I still can't believe I've just written that sentence.
Ronald Norcliffe's offence was to keep his cattle in a barn without electric light. When did that become a crime?
If ever a case illustrated the absurdity of Britain's grotesque punishment culture, this is it.
As I said here on Tuesday, all sense of reason and proportion has been jettisoned in the relentless pursuit of 'criminals' by our bloated, self-righteous, self-perpetuating, self-justifying bureaucracy.
(Excerpt) Read more at dailymail.co.uk ...
Tocqueville on Democratic Despotism
From last week’s Littlejohn:
Britain leads the world in self-righteous, self-perpetuating bureaucracy.
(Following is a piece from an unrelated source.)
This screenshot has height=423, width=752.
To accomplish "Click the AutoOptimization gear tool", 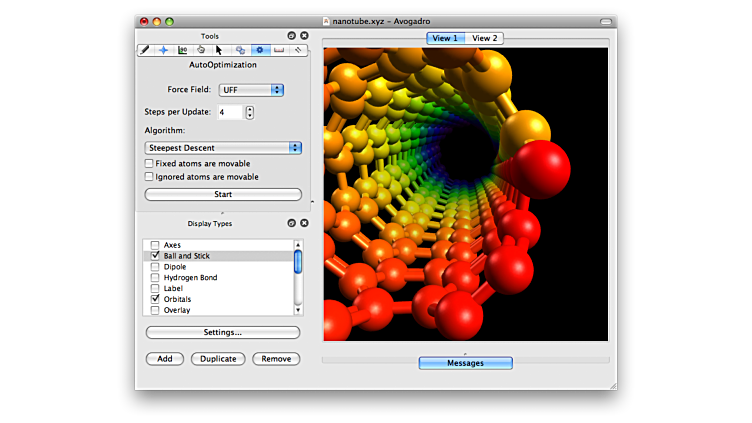I will coord(260,49).
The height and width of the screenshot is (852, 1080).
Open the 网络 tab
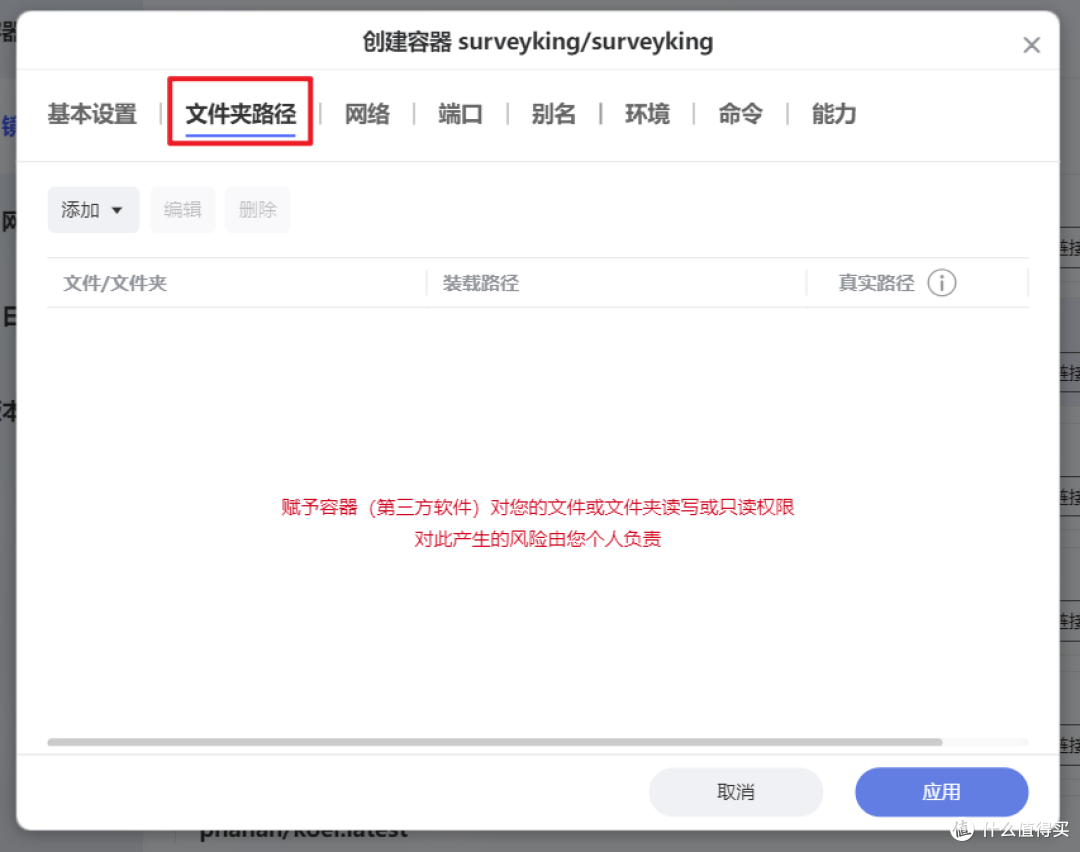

Government has constructed a grotesque, gargantuan punishment culture, in our faces round the clock.
All proportion and common sense have been crushed. We are the most bullied and spied-upon nation in the so-called free world.
It is now virtually impossible for anyone in Britain to go through life without falling foul of authority. Day after day, irritating new rules and regulations are churned out.
Yesterday, for instance, brought a number of prime examples of the onslaught of state interference in our lives. It was announced that householders will be fined £1,000 if they put their potato peelings in the wrong bin.
H1N1 is not the pandemic we need to be concerned about. It’s liberal insanity. It’s global and apparently spreading exponentially.
Thanks. That site will save me from a trip to the library :-)
Tocqueville was not only an eminent political theorist, but he was also a prophet.
Cheers.
- George Orwell, 1984, Book 1, Chapter 1
"Till at last the child's mind is these suggestions, and the sum of the suggestions is the child's mind. And not the child's mind only. The adult's mind too - all his life long. The mind that judges and desires and decides - made up of these suggestions. But all these suggestions are our suggestions... Suggestions from the State."
- Aldous Huxley, Brave New World, Ch. 2
"A squat, grey building of only thirty-four stories. Over the ... main entrance the words, CENTRAL LONDON HATCHERY AND CONDITIONING CENTRE, and, in a shield, the World State's motto, COMMUNITY, IDENTITY, STABILITY."
- Aldous Huxley, Brave New World, Ch. 1
Interesting.
I just read a political science thesis the other day where Tocqueville’s concept of democratic despotism was likened to the vision of Aldous Huxley in a Brave New World.
Here is a man who didn’t subject his cows to the grueling, unnatural cycle of artificial light, and he is being persecuted for it. Further evidence of his humane character can be demonstrated by the way he allowed his cows the comfort of a barn, rather than making them endure the harshness of mother nature. Go figure.